16 de mayo 2001 - 00:00

Reúne Carlos Fuentes su obra sobre México

Los cinco soles México.
"Los cinco soles México".
(16/05/2001) Carlos Fuentes «Los cinco soles de México». (Barcelona, Seix Barral, 2001, 430 págs.)

El comienzo de un nuevo milenio es una oportunidad única para revisar la trayectoria de toda una civilización y qué mejor si esa mirada es la de un novelista tan comprometido con sus orígenes como el mejicano Carlos Fuentes.

La idea recuerda a la de su amigo (y premio Nobel), Günter Grass, que en su novela «Mi siglo» se ocupó de repasar 100 años de historia europea. Pero Fuentes aceptó de inmediato la propuesta de su editor, ya que contaba con la ventaja de disponer de una amplia producción literaria en la que estaban reflejadas «prácticamente casi todas las etapas de la historia de México».
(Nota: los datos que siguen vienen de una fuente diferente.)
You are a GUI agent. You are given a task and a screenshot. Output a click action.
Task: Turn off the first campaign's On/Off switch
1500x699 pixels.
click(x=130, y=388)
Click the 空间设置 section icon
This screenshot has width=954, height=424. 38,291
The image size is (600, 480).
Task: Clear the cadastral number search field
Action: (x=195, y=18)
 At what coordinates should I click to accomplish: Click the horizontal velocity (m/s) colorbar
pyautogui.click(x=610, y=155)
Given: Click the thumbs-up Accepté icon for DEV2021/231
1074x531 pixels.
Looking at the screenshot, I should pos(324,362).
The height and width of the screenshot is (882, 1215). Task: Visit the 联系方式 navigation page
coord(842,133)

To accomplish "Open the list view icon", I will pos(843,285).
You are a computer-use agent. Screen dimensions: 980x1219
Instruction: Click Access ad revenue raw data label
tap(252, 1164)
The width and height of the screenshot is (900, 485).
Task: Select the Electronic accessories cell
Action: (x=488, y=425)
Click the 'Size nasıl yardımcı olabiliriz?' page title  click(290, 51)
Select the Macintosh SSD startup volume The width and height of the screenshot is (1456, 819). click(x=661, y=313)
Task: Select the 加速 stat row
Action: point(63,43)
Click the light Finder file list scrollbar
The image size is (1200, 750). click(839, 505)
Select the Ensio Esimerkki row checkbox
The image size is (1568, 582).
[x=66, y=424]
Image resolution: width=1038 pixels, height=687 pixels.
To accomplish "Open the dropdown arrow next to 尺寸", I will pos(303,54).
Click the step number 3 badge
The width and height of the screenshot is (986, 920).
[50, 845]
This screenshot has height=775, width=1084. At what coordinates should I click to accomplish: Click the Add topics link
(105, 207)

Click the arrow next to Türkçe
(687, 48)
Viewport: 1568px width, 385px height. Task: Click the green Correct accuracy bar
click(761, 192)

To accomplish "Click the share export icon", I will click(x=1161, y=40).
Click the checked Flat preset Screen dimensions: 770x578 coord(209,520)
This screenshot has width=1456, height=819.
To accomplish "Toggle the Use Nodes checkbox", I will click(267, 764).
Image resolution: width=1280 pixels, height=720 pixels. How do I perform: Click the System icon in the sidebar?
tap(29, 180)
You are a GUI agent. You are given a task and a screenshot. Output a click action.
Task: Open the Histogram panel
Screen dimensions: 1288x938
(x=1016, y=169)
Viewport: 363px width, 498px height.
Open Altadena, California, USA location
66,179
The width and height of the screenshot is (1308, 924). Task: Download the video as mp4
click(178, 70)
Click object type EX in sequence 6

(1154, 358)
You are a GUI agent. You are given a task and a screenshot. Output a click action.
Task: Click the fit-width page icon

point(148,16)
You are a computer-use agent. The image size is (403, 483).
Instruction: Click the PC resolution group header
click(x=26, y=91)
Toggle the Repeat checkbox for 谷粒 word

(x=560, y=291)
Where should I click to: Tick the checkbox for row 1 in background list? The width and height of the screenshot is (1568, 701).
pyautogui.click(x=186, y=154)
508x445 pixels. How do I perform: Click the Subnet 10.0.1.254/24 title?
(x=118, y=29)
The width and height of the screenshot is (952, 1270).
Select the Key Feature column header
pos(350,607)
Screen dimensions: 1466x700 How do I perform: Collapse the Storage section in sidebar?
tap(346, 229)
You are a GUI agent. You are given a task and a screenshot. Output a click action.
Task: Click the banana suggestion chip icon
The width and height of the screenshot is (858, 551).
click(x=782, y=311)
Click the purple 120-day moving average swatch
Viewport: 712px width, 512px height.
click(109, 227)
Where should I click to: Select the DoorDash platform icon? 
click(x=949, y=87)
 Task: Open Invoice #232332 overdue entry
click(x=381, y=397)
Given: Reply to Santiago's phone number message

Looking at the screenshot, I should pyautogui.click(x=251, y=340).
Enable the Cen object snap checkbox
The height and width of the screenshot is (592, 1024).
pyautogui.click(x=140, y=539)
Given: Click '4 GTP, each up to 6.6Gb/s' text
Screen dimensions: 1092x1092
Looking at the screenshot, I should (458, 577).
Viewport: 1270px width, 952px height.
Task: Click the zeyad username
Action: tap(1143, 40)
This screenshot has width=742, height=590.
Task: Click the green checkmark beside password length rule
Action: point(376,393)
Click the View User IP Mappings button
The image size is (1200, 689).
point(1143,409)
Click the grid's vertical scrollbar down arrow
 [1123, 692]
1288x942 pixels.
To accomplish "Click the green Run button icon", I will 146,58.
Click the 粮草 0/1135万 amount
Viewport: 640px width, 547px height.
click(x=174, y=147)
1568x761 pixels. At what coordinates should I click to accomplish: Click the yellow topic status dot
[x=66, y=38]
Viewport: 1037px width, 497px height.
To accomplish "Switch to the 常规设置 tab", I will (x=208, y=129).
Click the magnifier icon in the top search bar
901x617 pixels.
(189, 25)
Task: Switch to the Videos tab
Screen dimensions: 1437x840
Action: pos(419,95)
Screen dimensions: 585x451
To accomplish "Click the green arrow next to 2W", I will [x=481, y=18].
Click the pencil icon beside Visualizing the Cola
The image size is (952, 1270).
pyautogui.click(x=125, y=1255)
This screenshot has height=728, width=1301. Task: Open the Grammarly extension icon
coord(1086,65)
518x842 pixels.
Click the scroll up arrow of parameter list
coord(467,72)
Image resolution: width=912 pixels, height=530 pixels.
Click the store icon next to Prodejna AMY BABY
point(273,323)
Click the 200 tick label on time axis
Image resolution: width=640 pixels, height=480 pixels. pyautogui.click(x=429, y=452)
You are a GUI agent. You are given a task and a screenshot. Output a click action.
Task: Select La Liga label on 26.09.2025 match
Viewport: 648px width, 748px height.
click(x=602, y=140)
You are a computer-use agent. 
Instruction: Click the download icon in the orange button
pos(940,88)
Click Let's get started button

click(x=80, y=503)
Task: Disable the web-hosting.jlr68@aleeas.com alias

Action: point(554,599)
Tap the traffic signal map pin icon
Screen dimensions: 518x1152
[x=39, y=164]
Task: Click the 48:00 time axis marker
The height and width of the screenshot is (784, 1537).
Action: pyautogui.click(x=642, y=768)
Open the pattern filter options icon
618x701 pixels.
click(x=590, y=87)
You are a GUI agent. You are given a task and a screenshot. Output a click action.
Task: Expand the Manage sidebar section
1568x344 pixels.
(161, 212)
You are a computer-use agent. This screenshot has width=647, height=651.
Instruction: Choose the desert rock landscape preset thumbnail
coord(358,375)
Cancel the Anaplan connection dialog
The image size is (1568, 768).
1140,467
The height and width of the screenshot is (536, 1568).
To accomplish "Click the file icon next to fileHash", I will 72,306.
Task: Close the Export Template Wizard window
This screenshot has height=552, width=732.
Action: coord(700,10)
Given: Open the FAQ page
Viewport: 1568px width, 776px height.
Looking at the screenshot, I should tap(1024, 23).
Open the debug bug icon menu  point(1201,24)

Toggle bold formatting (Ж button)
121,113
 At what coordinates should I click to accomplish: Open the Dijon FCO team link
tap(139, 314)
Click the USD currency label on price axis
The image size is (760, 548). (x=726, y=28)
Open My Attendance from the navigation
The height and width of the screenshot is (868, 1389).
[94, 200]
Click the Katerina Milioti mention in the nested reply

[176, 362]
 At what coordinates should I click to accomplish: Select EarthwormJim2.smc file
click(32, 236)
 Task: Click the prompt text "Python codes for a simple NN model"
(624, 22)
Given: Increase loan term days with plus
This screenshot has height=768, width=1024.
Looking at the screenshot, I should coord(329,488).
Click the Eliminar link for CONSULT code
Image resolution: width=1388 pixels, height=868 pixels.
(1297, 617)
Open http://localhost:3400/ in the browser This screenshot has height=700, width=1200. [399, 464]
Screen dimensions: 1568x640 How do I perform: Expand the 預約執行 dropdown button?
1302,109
«Los cinco soles de México» reúne fragmentos de novelas, cuentos, ensayos, artículos periodísticos y hasta un par de discursos del autor. Todo este material permite repasar con bastante nitidez los principales hitos de la historia mexicana: desde el universo azteca y la conquista española (un período del que Fuentes ha ofrecido imágenes imborrables) hasta llegar al movimiento zapatista de nuestros días. La mezcla de personajes reales (Benito Juárez, Emiliano Zapata, Pancho Villa) e imaginarios, como Artemio Cruz e Ixca Cienfuegos, resulta un muy buen método para acercarse a la compleja realidad mexicana.


Fuera de algunos pasajes realmente sombríos como la caída de Moctezuma, la matanza de estudiantes en Tlatelolco en el año 1968 o la revuelta de Chiapas en 1994, muchos de los episodios narrados subyugan al lector con su magia y pintoresquismo. Uno de ellos (el de «Santa Anna, el quinceuñas») tiene por protagonista a un ridículo y nefasto persona-je de la historia mexicana que entregó medio territorio nacional al gobierno de los Estados Unidos. Son los actuales estados de Texas, California, Arizona, Nuevo México, Nevada y parte de Utah. Entre las ocurrencias de este delirante tirano (contemporáneo de Rosas) figura el entierro, con todos los honores, de una de sus piernas amputada por heridas de guerra.

El libro cuenta con prefacio y epílogo del autor (a manera de guía y justificación de la obra), pero es de lamentar que tratándose de una antología no cuente con adecuadas referencias bibliográficas para orientar al lector a través de la amplia obra de Fuentes. Desde ya que no es lo mismo leer el capítulo de una novela fuera de su contexto que un relato acabado como los textos prove-nientes de «Los días enmascarados», «Cantar de ciegos» y «Agua quemada». Afortunadamente éstos pueden ser disfrutados en su totalidad. Lo más destacable de esta peculiar novela con vocación de ensayo es la capacidad de su autor para unir historia, mito y literatura y hacer de ellos un testimonio vivo.